The thriving artist and the creative heart must have a relationship of reciprocity. The heart works to sustain the imagination and, in turn, the artist must tend to its health by nourishing it with beauty. This is often the rationale for vacations, nature hikes, and even spiritual retreats--to leave the familiarity of our mundane life and allow a new setting to recalibrate our creative perspective. And it works, for a time. But while these occasional excursions can give a much needed creative adrenaline boost, they can also be a kind of existential dissociation that results in relapse when a return to reality checks the balance.

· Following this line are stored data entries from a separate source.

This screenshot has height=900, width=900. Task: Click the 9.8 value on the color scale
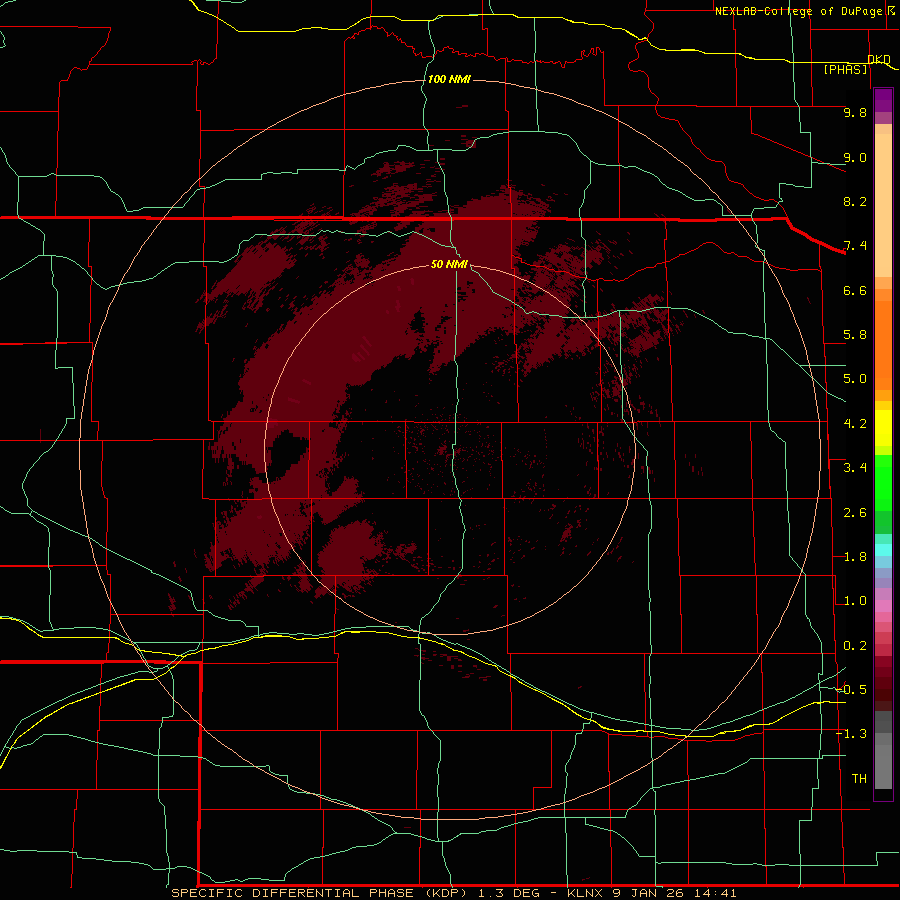click(x=855, y=112)
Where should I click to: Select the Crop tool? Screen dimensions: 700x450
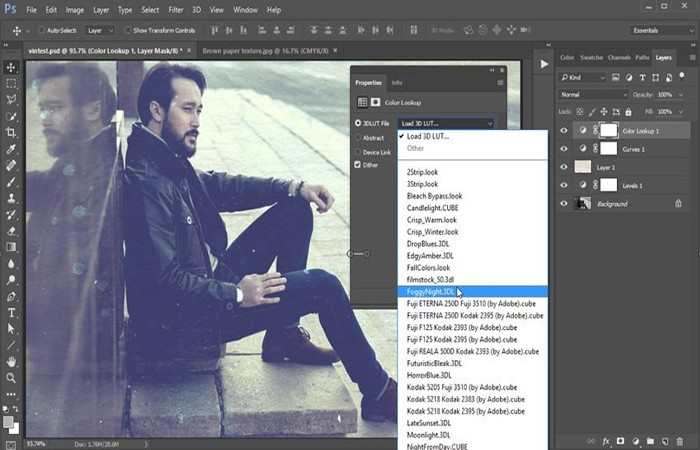(x=11, y=133)
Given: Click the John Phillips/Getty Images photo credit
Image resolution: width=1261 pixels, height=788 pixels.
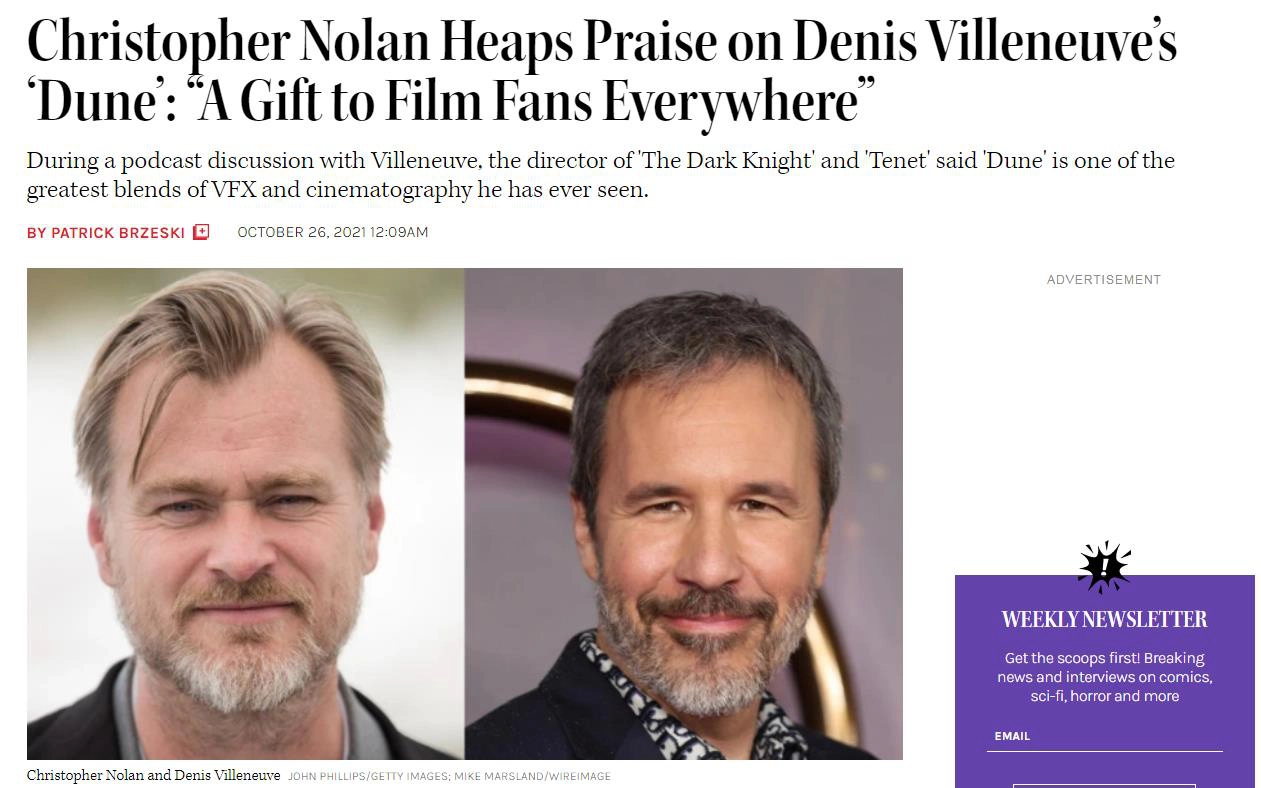Looking at the screenshot, I should (x=367, y=776).
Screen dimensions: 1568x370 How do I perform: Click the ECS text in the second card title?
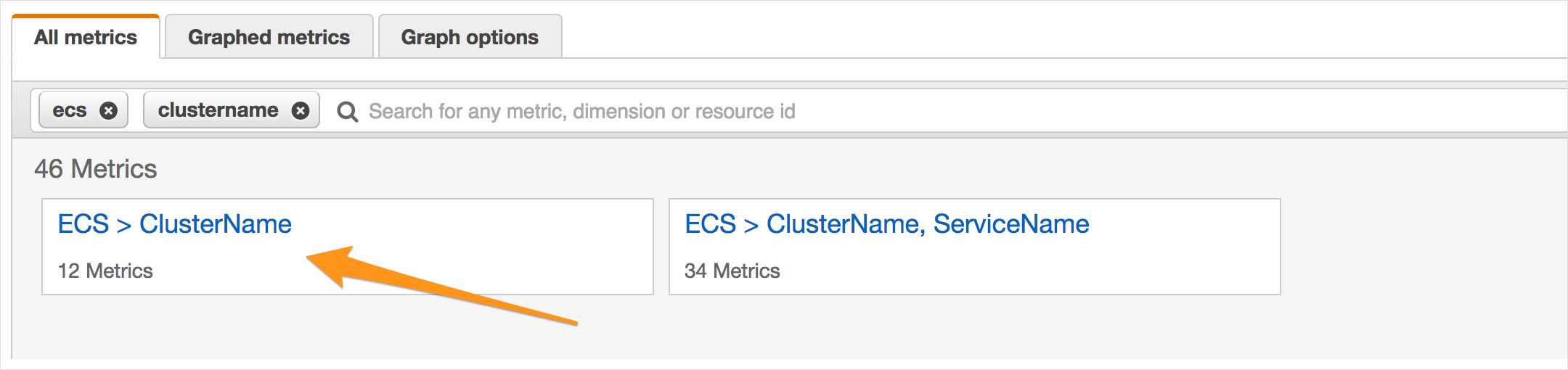pos(711,224)
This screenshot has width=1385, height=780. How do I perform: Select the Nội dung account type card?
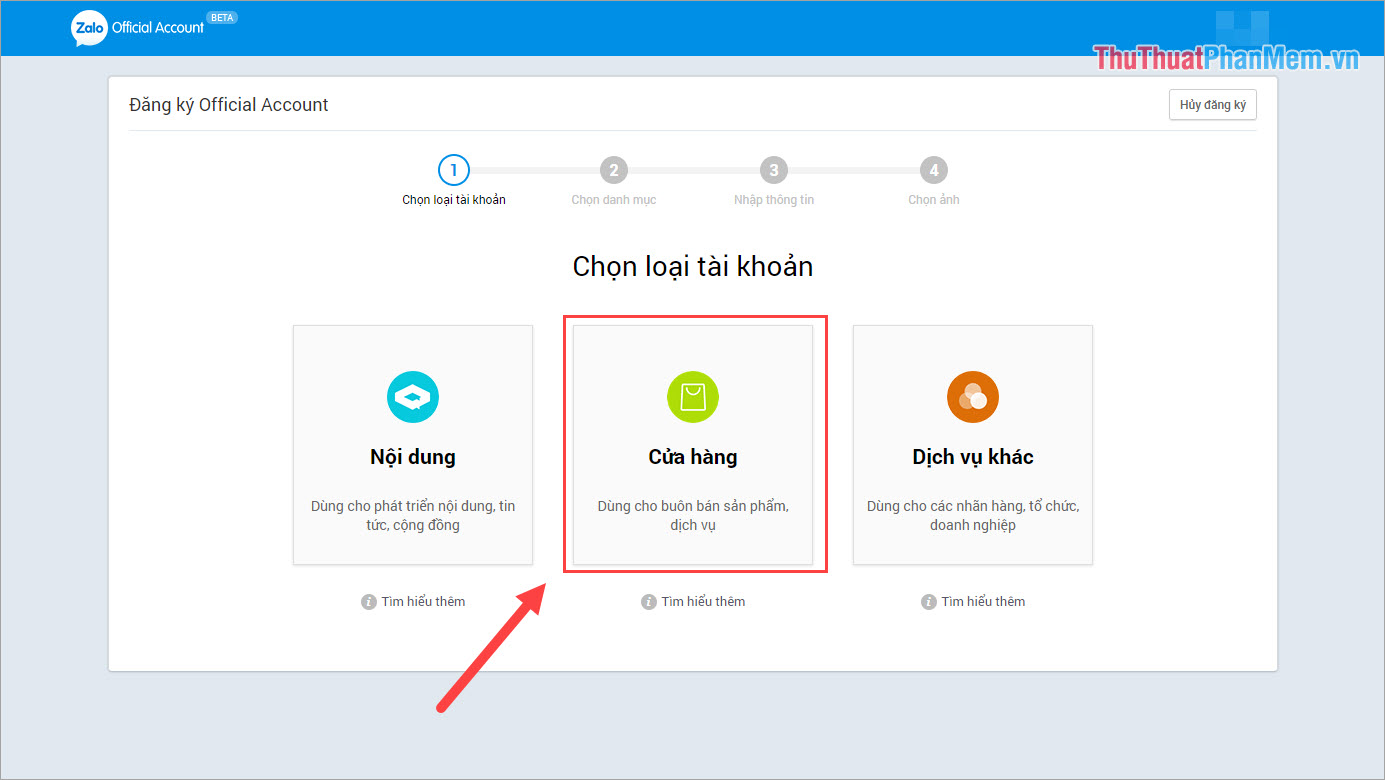(412, 444)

The secret to maintaining a healthy creative heart isn’t in the sporadic beauty of the big getaway--it’s in discovering daily doses of beauty that exist in the familiar setting of our ordinary lives. The kind of beauty often hidden by our attention to distractions of seemingly urgent minutia--household chores, family squabbles, workplace dynamics. These same mundane spaces hide opportunities to access the beautiful. There is beauty in the sliver of late afternoon light on the unvacuumed corner of the house. There is beauty in giving grace rather than assigning blame to a loved one. There is beauty in finding healthy detachment from a collegial conflict.

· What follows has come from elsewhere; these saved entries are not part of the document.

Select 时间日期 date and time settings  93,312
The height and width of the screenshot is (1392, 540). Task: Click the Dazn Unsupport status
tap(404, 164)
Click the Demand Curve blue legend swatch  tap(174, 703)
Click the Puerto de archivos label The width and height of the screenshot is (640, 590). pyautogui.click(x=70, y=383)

The creative heart, like any sentient being, craves these daily intentional observations of hidden beauty. If it feeds only on the daily horror of headlines, it will still beat, but in a state of dis-ease of despair. If it feeds only on escapism of technology, it can lapse into spiritual lethargy. Microdosing beauty gives us the strength to carry the paradox of life-- in all its horror and beauty--in each hand.
When we recognize the beautiful everyday, we discover it can be found everywhere regardless of circumstance or setting. Not in the escapist beauty of a vacation, but in the ordinary beauty of the everyday. Yes, it is in the spectacle of a sunrise, the awe of a starry night, the profound sound of a thunderstorm. But beauty can also be found in the silence before a meal, remembering to say goodbye before driving to work, the smell of washed laundry, the movement of a spider creating a web in the ceiling corner, the returned smile of a stranger. These daily microdoses of beauty strengthen the immune system of the creative heart to bear grief and resist despair.

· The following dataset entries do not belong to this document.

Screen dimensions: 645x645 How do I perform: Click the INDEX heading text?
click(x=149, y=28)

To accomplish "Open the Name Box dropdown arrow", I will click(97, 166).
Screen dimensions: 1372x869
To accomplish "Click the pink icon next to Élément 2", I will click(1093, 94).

When we begin to practice the art of microdosing beauty, we begin to expand our definition of what is truly beautiful. Beauty is not always attractive. In fact, it is often unseemly. Beauty is anything that can bring us closer to truth and remind us of grace. It activates our compassion and calibrates our ego. It keeps us humble. It holds us in a place of deep love in the middle of external chaos and internal grief.
Microdose a bit of beauty every day--it can be found everywhere. (Sometimes it even appears randomly in literal shapes of leaves, food, clouds!) Treat it as a required dietary supplement. To stave off despair and sustain hope in a world drunk on chaos, we must supply the heart with the only antidote accessible to every creative heart: the recognition of beauty in ordinary everyday life. Finding beauty in the daily rhythm of life is a way of inoculating the imagination of our heart against the virus of despair.
Feed the heart a bit of beauty each day.
Find it where you can.
Spring is here.
And so, heart, keep beating.
This is food for my thoughts, sustenance for my soul, the photos beauty for my eyes, (of my body and my heart). Thank you friend, for sharing this beautiful exhortation and inspiration to see beauty in the everyday.
Agree with you completely! It's what is saving my life daily!